#### Problem to solve
Rewrite the records below as a numbered list with one line per entry, skipping any blank lines and leaving out the pictures.

##### Source material

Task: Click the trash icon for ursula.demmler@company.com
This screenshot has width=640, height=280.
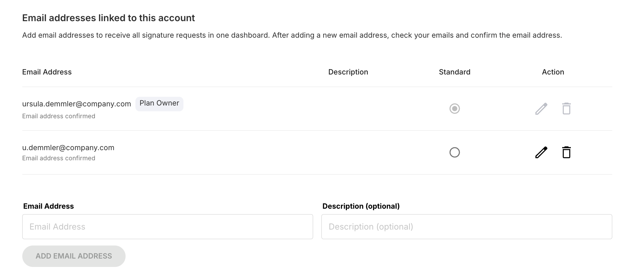Action: coord(566,109)
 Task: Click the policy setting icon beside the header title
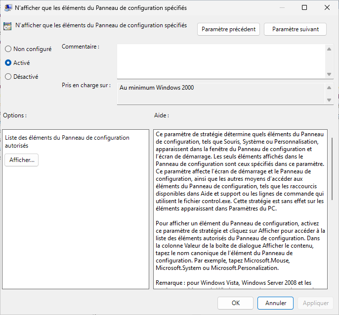(7, 27)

##########

#### Answer in full
1. Task: Click the trash icon for ursula.demmler@company.com
2. This screenshot has width=640, height=280.
3. Action: coord(566,109)
4.  Task: Click the policy setting icon beside the header title
5. (7, 27)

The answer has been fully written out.